Work required =
Work through the listing below, copying each line that carries the word "type".

================================

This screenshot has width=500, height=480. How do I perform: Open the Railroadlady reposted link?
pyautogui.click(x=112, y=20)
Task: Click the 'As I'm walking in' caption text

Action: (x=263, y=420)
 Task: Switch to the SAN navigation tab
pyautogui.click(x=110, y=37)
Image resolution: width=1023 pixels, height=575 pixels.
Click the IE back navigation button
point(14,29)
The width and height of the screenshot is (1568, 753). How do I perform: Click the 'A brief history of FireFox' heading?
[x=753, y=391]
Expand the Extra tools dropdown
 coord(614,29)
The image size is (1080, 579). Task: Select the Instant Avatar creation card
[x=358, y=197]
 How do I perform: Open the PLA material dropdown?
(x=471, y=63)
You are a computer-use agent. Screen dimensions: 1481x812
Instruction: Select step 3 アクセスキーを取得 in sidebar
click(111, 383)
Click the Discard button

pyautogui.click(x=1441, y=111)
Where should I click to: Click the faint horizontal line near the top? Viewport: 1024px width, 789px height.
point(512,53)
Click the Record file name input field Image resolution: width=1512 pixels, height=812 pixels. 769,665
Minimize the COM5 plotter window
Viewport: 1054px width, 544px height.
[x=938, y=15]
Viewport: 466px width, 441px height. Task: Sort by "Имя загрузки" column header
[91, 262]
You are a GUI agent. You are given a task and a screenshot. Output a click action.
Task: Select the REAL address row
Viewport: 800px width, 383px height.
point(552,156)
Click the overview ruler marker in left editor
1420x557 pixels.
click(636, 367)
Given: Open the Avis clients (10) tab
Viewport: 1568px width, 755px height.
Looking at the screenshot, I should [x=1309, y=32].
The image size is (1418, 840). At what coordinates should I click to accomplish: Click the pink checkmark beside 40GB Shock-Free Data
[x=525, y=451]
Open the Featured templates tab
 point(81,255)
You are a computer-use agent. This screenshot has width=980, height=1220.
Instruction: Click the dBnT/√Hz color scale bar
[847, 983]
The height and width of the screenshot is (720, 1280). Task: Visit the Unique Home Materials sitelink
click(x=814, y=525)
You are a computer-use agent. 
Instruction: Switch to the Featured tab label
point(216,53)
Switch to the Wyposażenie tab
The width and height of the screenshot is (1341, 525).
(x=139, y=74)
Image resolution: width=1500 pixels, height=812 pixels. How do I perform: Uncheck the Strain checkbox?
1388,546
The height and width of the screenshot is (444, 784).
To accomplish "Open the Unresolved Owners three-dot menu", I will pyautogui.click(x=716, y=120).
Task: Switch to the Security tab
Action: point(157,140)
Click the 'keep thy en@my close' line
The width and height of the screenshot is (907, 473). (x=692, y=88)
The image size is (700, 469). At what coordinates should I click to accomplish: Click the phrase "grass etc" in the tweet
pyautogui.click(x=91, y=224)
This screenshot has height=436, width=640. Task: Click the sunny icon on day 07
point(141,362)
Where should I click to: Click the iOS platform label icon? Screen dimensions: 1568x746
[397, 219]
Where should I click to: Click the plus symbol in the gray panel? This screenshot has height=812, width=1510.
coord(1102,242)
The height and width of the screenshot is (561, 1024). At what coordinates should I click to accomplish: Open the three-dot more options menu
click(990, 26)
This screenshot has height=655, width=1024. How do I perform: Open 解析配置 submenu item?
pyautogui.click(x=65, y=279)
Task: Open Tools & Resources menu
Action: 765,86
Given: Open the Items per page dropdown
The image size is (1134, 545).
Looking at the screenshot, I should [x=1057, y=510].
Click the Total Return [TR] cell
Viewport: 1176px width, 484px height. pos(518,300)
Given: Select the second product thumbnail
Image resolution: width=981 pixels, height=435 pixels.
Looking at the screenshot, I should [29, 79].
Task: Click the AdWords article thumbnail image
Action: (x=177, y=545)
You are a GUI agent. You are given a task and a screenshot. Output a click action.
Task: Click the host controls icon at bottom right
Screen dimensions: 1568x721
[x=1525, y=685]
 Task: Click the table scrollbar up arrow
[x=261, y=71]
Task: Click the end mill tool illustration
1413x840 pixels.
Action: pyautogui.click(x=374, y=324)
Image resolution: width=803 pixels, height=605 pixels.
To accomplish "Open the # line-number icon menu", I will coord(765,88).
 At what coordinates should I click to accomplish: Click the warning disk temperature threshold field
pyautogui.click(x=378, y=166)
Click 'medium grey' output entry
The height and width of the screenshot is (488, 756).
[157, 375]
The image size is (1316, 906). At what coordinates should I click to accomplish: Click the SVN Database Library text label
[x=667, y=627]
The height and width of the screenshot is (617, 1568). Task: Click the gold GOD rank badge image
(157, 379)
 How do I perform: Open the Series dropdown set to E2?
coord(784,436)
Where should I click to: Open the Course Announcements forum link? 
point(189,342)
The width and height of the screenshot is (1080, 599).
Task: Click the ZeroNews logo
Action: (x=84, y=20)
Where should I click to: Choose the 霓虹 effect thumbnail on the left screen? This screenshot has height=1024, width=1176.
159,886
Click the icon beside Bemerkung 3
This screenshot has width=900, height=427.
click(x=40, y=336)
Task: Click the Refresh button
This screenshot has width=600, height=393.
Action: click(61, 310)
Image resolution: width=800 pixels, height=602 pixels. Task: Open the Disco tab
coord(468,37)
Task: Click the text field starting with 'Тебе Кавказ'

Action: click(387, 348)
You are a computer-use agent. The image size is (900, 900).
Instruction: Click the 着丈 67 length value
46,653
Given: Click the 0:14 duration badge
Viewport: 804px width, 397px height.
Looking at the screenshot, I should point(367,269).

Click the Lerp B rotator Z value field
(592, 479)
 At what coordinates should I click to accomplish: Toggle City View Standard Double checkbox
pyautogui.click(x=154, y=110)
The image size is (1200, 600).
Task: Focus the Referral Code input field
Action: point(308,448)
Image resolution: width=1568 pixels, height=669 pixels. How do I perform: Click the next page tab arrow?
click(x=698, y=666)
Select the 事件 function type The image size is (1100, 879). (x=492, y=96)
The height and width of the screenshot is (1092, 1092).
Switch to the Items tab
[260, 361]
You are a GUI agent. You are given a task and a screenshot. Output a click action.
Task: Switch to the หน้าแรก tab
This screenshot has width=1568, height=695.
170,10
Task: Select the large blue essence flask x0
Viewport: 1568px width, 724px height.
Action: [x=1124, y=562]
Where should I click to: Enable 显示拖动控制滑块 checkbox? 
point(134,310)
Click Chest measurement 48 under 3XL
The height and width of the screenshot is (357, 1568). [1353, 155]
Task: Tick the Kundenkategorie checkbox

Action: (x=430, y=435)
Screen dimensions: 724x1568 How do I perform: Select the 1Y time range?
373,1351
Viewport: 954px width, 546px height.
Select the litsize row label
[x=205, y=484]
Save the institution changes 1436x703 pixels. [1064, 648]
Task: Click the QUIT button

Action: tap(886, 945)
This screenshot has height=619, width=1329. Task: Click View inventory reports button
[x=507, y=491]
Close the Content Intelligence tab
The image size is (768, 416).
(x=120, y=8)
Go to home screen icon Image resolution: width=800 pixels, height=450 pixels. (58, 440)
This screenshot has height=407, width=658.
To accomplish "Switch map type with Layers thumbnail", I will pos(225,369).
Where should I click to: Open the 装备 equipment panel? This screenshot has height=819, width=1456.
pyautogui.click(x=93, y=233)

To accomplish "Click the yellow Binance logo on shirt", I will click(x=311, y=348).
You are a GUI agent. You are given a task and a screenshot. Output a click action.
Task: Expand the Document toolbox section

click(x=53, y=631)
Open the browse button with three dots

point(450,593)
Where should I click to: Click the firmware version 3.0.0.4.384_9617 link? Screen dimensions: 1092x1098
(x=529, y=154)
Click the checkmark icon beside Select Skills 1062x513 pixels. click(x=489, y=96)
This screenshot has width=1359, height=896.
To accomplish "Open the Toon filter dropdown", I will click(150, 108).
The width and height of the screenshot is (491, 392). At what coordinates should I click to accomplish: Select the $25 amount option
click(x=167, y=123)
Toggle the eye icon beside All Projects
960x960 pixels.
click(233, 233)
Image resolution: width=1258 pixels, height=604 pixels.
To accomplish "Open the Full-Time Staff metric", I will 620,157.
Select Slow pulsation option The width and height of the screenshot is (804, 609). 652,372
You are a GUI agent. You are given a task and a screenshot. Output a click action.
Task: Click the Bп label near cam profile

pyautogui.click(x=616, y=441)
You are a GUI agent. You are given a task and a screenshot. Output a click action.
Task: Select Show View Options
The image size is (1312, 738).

================================

Result =
Select the 事件 function type The image size is (1100, 879). (x=492, y=96)
To accomplish "Switch map type with Layers thumbnail", I will pos(225,369).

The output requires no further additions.